BEGIN Page excerpt
Ideally, it's best to provision everyone with their own ssh keypair, their own login account and use sudo
to track who's doing what, and where. If you don't have centralized authentication and more than a couple servers, maintaining all those login accounts can be a mess (note: see ansible
for an easier way without LDAP) not to mention maintaining password changes.
What I've done in the past, is require the remote user to export a variable on their system named LC_SSH_USER
. This variable can be accepted by the sshd config via the AcceptEnv LANG LC_*
setting. A script in /etc/profile.d
runs on login and "sanitizes" the variable and/or terminates the connection if the variable is not found. Additionally, the readonly
attribute is set on the variable so inadvertent changes to the variable cannot easily be made. This way, no matter what account the remote user had logged into (www-data
, passenger
, admin
) the originating user is logged. The system can be circumvented easily enough by the user setting their variable to whatever they want however an HR policy can be put in place to deal with it.
sample script to place in /etc/profile.d/lc-ssh-user.sh which will log LC_SSH_USER to /var/log/auth.log (on Ubuntu) :
# only allow letters, numbers and underscores in passed LC_SSH_USER variable
lc_ssh_user_sanitize()
END Page excerpt
**Exercise aim:** From the passage on tracking SSH users, output the text from "What I've done" to "deal with it." with no changes.
BEGIN Data supplied
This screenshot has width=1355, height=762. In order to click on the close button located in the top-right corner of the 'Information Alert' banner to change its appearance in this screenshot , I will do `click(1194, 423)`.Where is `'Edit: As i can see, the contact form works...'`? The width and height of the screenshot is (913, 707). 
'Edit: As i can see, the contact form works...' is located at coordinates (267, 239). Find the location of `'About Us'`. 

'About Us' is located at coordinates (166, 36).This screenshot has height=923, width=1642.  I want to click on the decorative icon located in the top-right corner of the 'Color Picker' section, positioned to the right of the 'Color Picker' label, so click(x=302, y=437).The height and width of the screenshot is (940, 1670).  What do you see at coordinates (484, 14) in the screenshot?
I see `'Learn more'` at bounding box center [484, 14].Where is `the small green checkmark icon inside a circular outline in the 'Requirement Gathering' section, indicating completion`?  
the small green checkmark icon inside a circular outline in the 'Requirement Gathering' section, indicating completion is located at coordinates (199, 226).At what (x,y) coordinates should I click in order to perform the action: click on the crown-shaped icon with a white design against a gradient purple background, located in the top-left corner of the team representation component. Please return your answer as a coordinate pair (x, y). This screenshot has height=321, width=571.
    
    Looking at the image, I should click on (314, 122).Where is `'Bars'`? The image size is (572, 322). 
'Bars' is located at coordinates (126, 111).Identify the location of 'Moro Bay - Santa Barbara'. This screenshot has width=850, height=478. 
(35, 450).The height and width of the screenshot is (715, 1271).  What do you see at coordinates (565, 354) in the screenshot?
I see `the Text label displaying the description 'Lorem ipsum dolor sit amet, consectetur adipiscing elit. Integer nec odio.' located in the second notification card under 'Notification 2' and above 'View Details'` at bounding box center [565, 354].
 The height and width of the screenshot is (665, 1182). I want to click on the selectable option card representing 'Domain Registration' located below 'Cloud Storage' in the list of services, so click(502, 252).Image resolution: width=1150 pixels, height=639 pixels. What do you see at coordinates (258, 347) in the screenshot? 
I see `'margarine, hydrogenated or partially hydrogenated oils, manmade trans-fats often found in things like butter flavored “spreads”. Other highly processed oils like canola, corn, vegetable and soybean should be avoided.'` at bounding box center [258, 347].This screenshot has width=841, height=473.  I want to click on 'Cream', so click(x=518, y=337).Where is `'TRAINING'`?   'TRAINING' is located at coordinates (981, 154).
END Data supplied
**Answer to the task:**
What I've done in the past, is require the remote user to export a variable on their system named LC_SSH_USER
. This variable can be accepted by the sshd config via the AcceptEnv LANG LC_*
setting. A script in /etc/profile.d
runs on login and "sanitizes" the variable and/or terminates the connection if the variable is not found. Additionally, the readonly
attribute is set on the variable so inadvertent changes to the variable cannot easily be made. This way, no matter what account the remote user had logged into (www-data
, passenger
, admin
) the originating user is logged. The system can be circumvented easily enough by the user setting their variable to whatever they want however an HR policy can be put in place to deal with it.